KhronosGroup / SPIRV-Headers

SPIRV-Headers
Other
269 stars 254 forks source link

[Specification] Obscure string literal word layout #328

Open alexcher-im opened 1 year ago

alexcher-im commented 1 year ago

Current specification (Version 1.6, Revision 2) (see Online specification) states:

2.2.1 Instructions:

Literal: ... A string is interpreted as a nul-terminated stream of characters. All string comparisons are case sensitive. The character set is Unicode in the UTF-8 encoding scheme. The UTF-8 octets (8-bit bytes) are packed four per word, following the little-endian convention (i.e., the first octet is in the lowest-order 8 bits of the word). The final word contains the string’s nul-termination character (0), and all contents past the end of the string in the final word are padded with 0.

Which can be misundestood as the nul-word is required after the words, containing string. e.g. the string "Khronos" wil consume 3 words: "Khro", "nos\0", "\0", while the last word must not be present, according to the generated output of SPIRV-Tools.
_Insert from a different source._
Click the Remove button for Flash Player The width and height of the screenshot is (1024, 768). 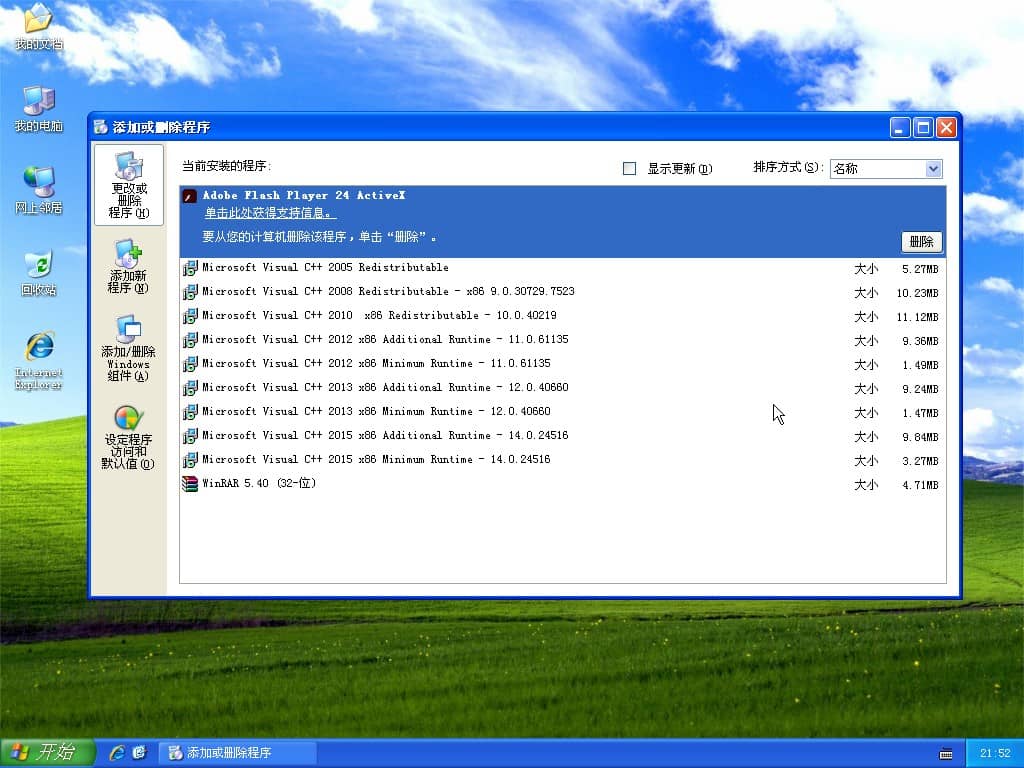pos(921,242)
Can you please clarify it in the specification, maybe with simple example, like: "the 6-character string will consume 2 words, where high 16 bits of the last word will be zero", or something more formal.

gnl21 commented 1 year ago

How about something like:

The final word is the word containing the string's nul-termination byte. Any remaining bytes in this final word are padded with 0.

Hopefully that makes it clearer that the nul-terminator is a byte in the string rather than requiring an additional nul word.